Summer classes was optional for my course here at my current school, University of San Carlos. Wanting to ease the "pain" that could inflict on me had I stayed true to my program curriculum, I decided to take 3 subjects worth a total of 9 units. The first two, Differential Equations and Physics, are boring as hell (Believe me; I used to like these subjects. But the way they're being taught, I'd rather focus somewhere else). The third was History - Rizal Course. Yes, I know, it seemed like I was in for a tough ride. What happened during the first week of class didn't help either: my teacher didn't even show up, leaving us students wondering if our class had been dissolved.
In addition, hardly anyone has a liking to history since it talks about people who are, well... dead. However mighty their legacy are, in time we will forget them as newer generations cannot feel the importance of historical figures in their own present times. But thanks to this teacher we had in the class (whose superb proficiency in English has definitely wowed me despite a week-long absence) and the book, Rizal Without the Overcoat by Ambeth Ocampo, my interest for the subject went way up. I was eager to learn, something that's hard to come by.

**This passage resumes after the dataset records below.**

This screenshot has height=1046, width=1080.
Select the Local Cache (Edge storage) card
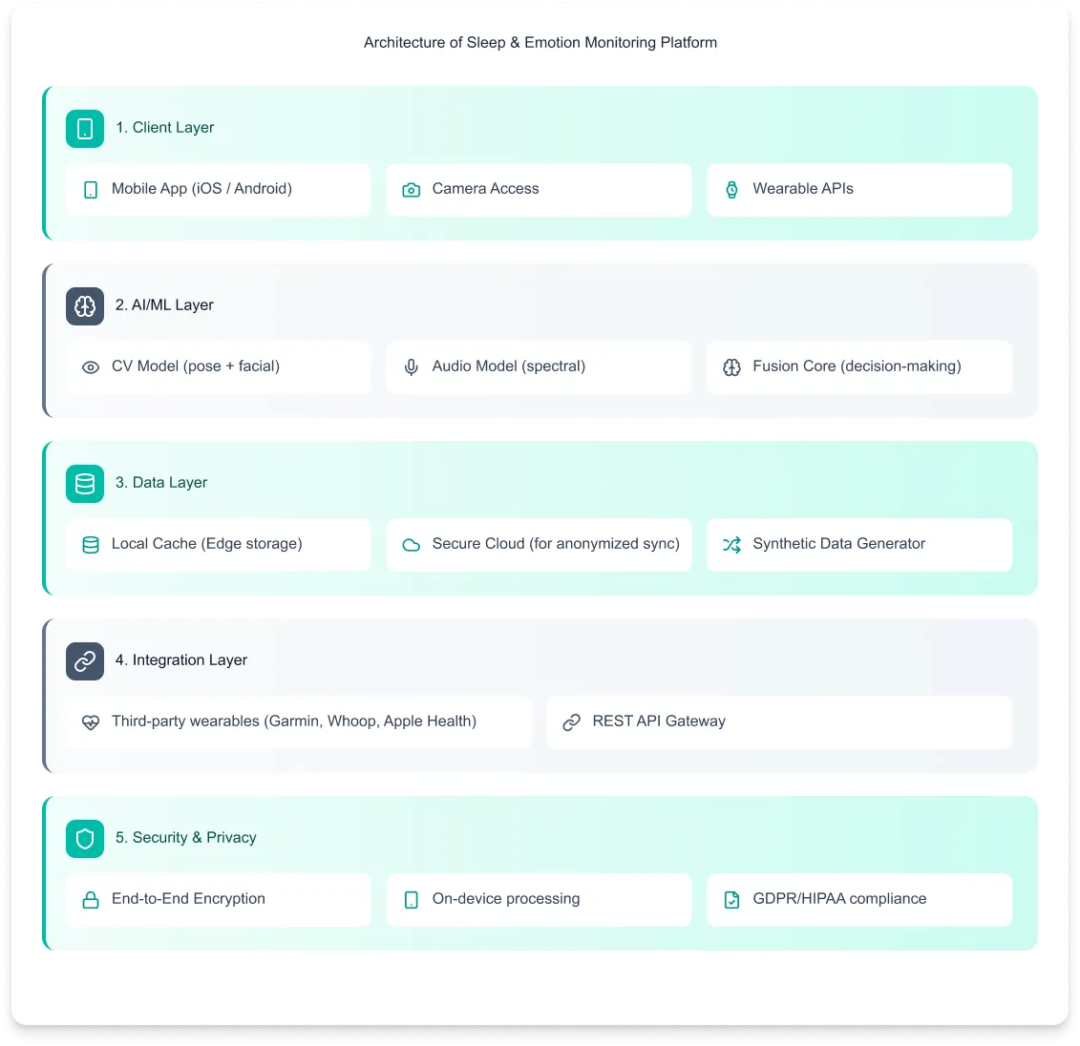coord(219,545)
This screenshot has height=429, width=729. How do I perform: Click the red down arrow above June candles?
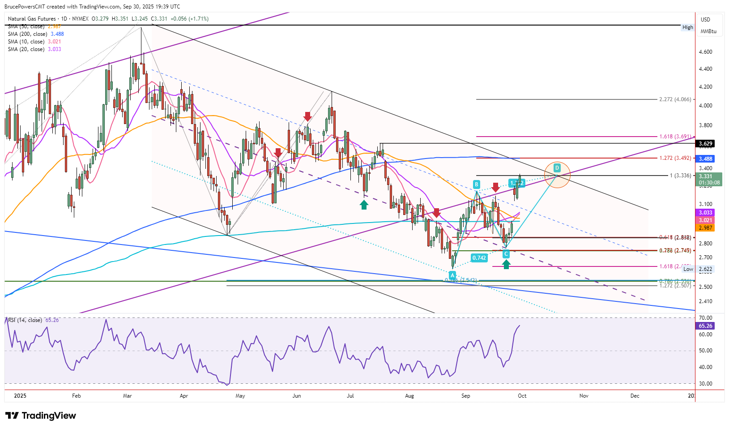coord(307,116)
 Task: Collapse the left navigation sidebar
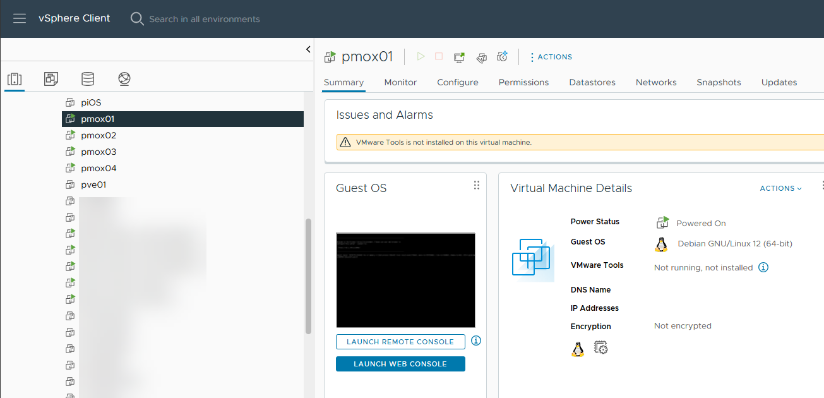[308, 49]
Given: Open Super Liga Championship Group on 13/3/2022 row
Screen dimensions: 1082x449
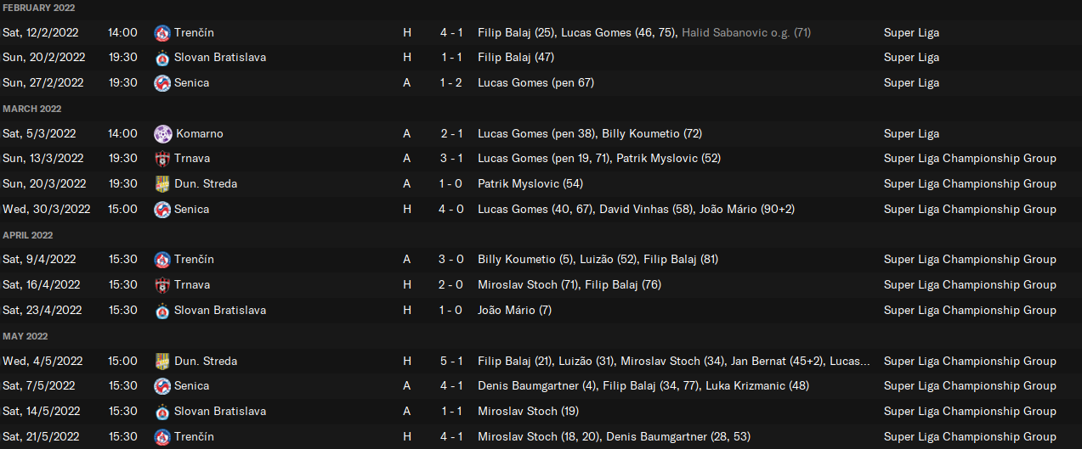Looking at the screenshot, I should click(970, 158).
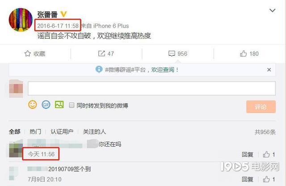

Instead of portraying Rizal as the usual wise and respected hero, the book pulls Rizal's level down to the common people. Don't get me wrong, the purpose is not to destroy Rizal's reputation, but to know who he truly is. We take away his overcoat and see the real Rizal. Who knows, he might just be the real Superman as shown in the book cover. :)
I also tried looking for available articles archived in the Philippine Daily Inquirer website, as Mr. Ocampo is now a columnist there. Sadly, the archive search seems nonfunctional at the moment.